## What to work on:
Nothing but the lines from the one containing "Where should I click to: Open" to the end of the data should be returned, each exactly as written.

## Source information:
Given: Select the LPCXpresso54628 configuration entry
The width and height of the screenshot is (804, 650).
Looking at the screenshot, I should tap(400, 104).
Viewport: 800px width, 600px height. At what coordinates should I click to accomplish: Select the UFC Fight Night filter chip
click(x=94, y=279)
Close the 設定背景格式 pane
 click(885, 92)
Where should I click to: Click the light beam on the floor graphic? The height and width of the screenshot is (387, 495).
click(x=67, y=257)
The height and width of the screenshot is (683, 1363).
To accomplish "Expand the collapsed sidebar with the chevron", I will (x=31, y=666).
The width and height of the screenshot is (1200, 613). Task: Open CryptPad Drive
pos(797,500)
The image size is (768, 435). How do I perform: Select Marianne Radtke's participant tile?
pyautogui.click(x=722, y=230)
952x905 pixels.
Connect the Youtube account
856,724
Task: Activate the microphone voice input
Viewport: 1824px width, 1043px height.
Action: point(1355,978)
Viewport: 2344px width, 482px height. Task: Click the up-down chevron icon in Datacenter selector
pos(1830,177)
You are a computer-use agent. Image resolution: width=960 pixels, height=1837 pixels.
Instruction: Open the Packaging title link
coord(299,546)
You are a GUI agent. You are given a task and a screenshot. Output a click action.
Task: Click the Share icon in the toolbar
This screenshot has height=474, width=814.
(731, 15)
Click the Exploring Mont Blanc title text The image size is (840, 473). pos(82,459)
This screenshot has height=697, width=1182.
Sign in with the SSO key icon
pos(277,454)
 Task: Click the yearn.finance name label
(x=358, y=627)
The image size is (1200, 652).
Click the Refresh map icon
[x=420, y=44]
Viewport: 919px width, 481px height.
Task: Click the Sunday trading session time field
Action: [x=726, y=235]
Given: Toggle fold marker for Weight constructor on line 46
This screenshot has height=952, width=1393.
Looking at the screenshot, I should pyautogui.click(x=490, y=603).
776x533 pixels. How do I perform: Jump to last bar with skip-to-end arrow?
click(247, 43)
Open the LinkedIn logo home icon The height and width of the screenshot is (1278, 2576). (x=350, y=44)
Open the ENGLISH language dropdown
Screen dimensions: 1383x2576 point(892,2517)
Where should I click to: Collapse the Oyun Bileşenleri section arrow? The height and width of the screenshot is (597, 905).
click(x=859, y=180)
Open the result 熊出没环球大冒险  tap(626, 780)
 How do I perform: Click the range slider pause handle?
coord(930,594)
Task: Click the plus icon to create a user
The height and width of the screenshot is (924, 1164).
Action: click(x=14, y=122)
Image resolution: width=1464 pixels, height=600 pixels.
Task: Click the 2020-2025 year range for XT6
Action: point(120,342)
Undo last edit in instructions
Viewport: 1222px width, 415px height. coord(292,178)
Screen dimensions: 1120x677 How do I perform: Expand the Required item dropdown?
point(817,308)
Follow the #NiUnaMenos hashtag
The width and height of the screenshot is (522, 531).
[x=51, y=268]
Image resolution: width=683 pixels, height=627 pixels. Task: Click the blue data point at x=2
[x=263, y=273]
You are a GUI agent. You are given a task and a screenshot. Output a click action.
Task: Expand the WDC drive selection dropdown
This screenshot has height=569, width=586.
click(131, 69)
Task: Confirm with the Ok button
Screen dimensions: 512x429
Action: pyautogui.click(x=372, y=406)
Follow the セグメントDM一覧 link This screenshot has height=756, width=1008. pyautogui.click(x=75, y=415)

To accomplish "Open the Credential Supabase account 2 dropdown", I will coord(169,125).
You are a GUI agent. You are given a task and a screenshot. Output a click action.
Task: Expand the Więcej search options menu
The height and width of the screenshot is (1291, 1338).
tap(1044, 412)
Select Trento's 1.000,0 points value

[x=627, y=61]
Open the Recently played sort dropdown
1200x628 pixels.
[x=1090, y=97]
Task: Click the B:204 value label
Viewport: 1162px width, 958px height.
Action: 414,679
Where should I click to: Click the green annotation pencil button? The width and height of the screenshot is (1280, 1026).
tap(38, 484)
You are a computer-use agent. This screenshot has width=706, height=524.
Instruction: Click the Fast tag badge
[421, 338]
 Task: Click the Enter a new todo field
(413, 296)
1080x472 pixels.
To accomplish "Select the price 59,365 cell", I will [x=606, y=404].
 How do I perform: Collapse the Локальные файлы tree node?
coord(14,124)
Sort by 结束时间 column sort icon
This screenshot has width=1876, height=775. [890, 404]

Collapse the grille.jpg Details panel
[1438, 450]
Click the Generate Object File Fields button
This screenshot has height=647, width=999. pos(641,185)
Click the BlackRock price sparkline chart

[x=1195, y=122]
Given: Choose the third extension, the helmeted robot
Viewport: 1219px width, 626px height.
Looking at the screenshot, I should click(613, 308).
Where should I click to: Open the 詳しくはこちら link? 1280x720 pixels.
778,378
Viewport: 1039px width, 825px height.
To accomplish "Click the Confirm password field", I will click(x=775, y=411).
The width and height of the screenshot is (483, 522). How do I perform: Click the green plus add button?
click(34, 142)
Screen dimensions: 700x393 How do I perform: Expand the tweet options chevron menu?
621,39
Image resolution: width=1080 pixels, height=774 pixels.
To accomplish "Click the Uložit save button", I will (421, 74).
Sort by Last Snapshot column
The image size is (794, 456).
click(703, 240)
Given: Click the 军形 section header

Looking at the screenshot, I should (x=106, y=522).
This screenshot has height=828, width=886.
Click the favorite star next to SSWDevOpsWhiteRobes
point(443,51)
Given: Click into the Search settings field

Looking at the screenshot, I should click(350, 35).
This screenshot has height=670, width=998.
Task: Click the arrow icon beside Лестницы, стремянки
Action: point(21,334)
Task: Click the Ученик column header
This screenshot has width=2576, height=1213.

## Task response:
Where should I click to: Open the 詳しくはこちら link? 1280x720 pixels.
778,378
Viewport: 1039px width, 825px height.
To accomplish "Click the Confirm password field", I will click(x=775, y=411).
The width and height of the screenshot is (483, 522). How do I perform: Click the green plus add button?
click(34, 142)
Screen dimensions: 700x393 How do I perform: Expand the tweet options chevron menu?
621,39
Image resolution: width=1080 pixels, height=774 pixels.
To accomplish "Click the Uložit save button", I will (421, 74).
Sort by Last Snapshot column
The image size is (794, 456).
click(703, 240)
Given: Click the 军形 section header

Looking at the screenshot, I should (x=106, y=522).
This screenshot has height=828, width=886.
Click the favorite star next to SSWDevOpsWhiteRobes
point(443,51)
Given: Click into the Search settings field

Looking at the screenshot, I should click(350, 35).
This screenshot has height=670, width=998.
Task: Click the arrow icon beside Лестницы, стремянки
Action: point(21,334)
Task: Click the Ученик column header
This screenshot has width=2576, height=1213.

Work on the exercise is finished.